Please reproduce each of the items below without changing anything.

Dataset entries
⟨
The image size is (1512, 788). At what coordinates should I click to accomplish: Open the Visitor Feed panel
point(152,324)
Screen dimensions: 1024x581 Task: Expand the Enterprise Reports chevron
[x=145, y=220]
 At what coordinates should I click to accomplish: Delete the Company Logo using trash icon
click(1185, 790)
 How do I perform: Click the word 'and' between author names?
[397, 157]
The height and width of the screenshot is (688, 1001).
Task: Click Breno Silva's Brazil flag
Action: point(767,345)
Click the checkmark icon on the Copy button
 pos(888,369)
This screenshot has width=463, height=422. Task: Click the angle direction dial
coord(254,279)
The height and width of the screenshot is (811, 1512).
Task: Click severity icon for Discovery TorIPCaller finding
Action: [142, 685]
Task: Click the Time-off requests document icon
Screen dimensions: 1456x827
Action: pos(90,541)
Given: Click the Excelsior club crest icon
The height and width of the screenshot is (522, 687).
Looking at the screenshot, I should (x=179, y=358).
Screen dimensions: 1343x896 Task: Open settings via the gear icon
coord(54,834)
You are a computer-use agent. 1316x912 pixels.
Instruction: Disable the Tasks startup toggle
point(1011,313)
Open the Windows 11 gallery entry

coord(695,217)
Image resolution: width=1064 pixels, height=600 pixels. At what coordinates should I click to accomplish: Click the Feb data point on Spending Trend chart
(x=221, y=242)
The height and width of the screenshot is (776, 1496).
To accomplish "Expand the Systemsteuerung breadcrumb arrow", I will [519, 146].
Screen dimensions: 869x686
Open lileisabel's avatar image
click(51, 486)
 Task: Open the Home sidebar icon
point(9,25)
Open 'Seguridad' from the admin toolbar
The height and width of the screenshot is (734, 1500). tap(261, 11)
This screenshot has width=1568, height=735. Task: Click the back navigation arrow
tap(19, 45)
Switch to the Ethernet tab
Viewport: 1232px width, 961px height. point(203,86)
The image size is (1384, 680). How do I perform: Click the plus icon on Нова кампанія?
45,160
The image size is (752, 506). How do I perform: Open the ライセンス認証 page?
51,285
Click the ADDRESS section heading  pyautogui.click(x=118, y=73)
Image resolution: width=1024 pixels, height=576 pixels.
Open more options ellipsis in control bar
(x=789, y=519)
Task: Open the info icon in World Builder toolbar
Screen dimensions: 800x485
⟩
Solved problem:
The image size is (1512, 788). At what coordinates should I click to accomplish: Open the Visitor Feed panel
point(152,324)
Screen dimensions: 1024x581 Task: Expand the Enterprise Reports chevron
[x=145, y=220]
 At what coordinates should I click to accomplish: Delete the Company Logo using trash icon
click(1185, 790)
 How do I perform: Click the word 'and' between author names?
[397, 157]
The height and width of the screenshot is (688, 1001).
Task: Click Breno Silva's Brazil flag
Action: point(767,345)
Click the checkmark icon on the Copy button
 pos(888,369)
This screenshot has width=463, height=422. Task: Click the angle direction dial
coord(254,279)
The height and width of the screenshot is (811, 1512).
Task: Click severity icon for Discovery TorIPCaller finding
Action: [142, 685]
Task: Click the Time-off requests document icon
Screen dimensions: 1456x827
Action: pos(90,541)
Given: Click the Excelsior club crest icon
The height and width of the screenshot is (522, 687).
Looking at the screenshot, I should (x=179, y=358).
Screen dimensions: 1343x896 Task: Open settings via the gear icon
coord(54,834)
You are a computer-use agent. 1316x912 pixels.
Instruction: Disable the Tasks startup toggle
point(1011,313)
Open the Windows 11 gallery entry

coord(695,217)
Image resolution: width=1064 pixels, height=600 pixels. At what coordinates should I click to accomplish: Click the Feb data point on Spending Trend chart
(x=221, y=242)
The height and width of the screenshot is (776, 1496).
To accomplish "Expand the Systemsteuerung breadcrumb arrow", I will [519, 146].
Screen dimensions: 869x686
Open lileisabel's avatar image
click(51, 486)
 Task: Open the Home sidebar icon
point(9,25)
Open 'Seguridad' from the admin toolbar
The height and width of the screenshot is (734, 1500). tap(261, 11)
This screenshot has width=1568, height=735. Task: Click the back navigation arrow
tap(19, 45)
Switch to the Ethernet tab
Viewport: 1232px width, 961px height. point(203,86)
The image size is (1384, 680). How do I perform: Click the plus icon on Нова кампанія?
45,160
The image size is (752, 506). How do I perform: Open the ライセンス認証 page?
51,285
Click the ADDRESS section heading  pyautogui.click(x=118, y=73)
Image resolution: width=1024 pixels, height=576 pixels.
Open more options ellipsis in control bar
(x=789, y=519)
Task: Open the info icon in World Builder toolbar
Screen dimensions: 800x485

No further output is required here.